Who hasn’t retreated in some way over the last eighteen months in one way or another? We’ve had to retreat into our homes, gardens, home offices and green spaces in order to survive the interminable lockdowns and restrictive measures put in place by governments to contain a deadly virus.
We’ve considered ourselves fortunate if we can spend time outdoors in nature and parks, if we’ve a garden and there’s been a corresponding migration from cities to the country.
Yesterday I did the reverse and took a day – cation in an urban landscape that moved me back into a city –scape familiar and also missed over the last year and half. Although, particularly with the holiday season being upon us the centre of the place I visited was not itself but a shadowland of what it usually is I was happy to tread familiar streets in search of some culture.
And I found it, even though waiting for a door to be unlocked for a personal slot to enter a gallery space usually teeming with faces air thick with voices and laughter was a sobering reminder of what we’ve been fighting for. It was also enjoyable to get the rare opportunity to explore a gallery with privacy and away from crowds jostling and blocking views.

Nottingham – born YBA (young British artist) Matt Collishaw integrates past techniques used to display movement and communication with today’s technologies to put our behaviour today into an historic prospective at the D’janogly Gallery.

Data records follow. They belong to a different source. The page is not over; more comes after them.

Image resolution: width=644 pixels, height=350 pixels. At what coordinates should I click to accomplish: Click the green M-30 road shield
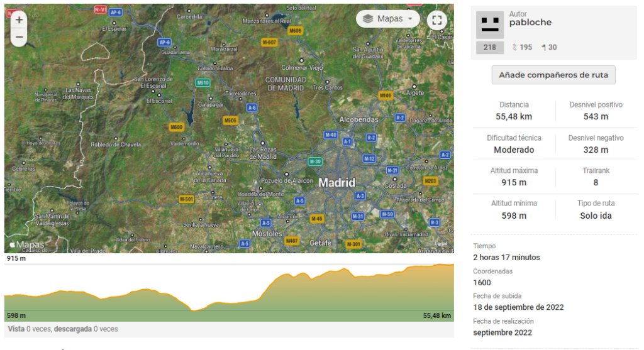tap(315, 161)
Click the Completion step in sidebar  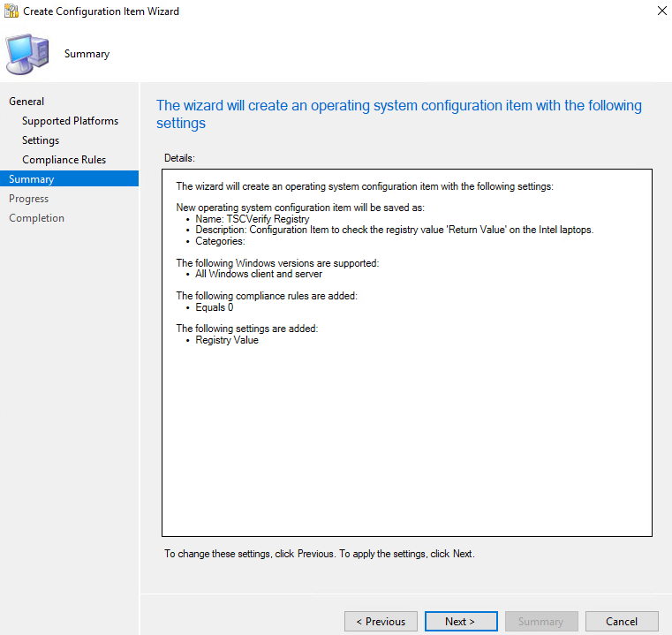tap(36, 218)
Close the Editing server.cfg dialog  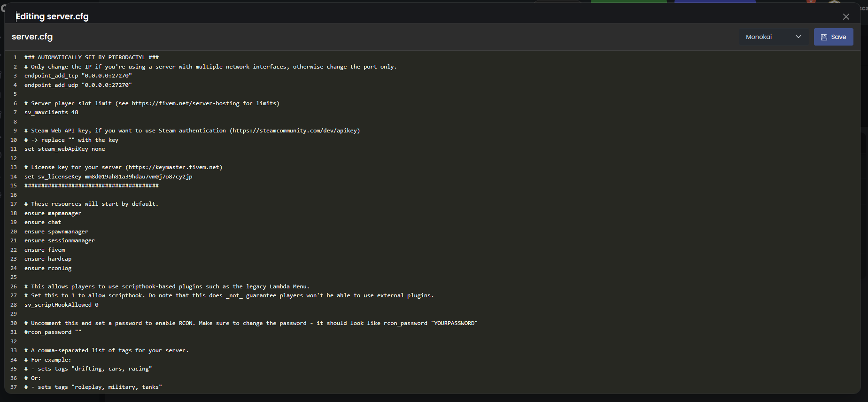pos(846,17)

With a nod to the nostalgia prevalent in post – Brexit Britain Collishaw sets his installations in this context while showing them as firmly of the past. Major Oak from near – by Sherwood Forest is from an old Victorian device used in theatre to create ghostly spectres called Peppers Ghost updated with the use of lasers to give the majestic oak a reflective presence surmised by its name Albion.
Looking back to days long – gone is a familiar theme of the show like the Centrifugal Soul. Once again based on a Victorian optical illusion it’s a spinning drum that creates the impression of movement called the Zoetrope.
Many will remember similar games played at school with individual sketches of a horse that shown quickly together moves into a gallop while this device applies 3D forms brought to life by strobes. The rotating display initiates interplay between natural symbols attracting each other for propagation and survival. Flowers open their fluorescent petals and stick out stamen to pull in the birds of paradise such as the humming bird. It’s a vivid movement of attraction and fertility Collishaw implies is the driving force of much of today’s communication like social media. The constant presentation of ourselves at what we consider our most attractive to reach others is an obsession keeping us all transfixed with how we’re thought of.
It’s brought to a timely close in an extension of this theme of satisfying others with a series of metal robotic birds encased in metal cages that peck away at feeders based on psychologist Skinner’s theory of conditioning.

Skinner’s experiment on animals show the participants respond to reward by repeating behaviour that caused it and the more random the rewards the more they repeat the behaviour in the hope of gain. So when we all tap away at our ‘like’ buttons, or compulsively express views on Twitter in the belief it’ll make us more popular we, like the robotic birds respond to the crumbs of reward the social media and hi – tec giants throw our way to keep us using their technology.
And Collishaw seems to imply with the finishing photographs based on Dutch painter Jan Asselijn’s The Threatened Swan we behave in such prescribed ways at our peril. Or I think he implies: “We’re for the birds”.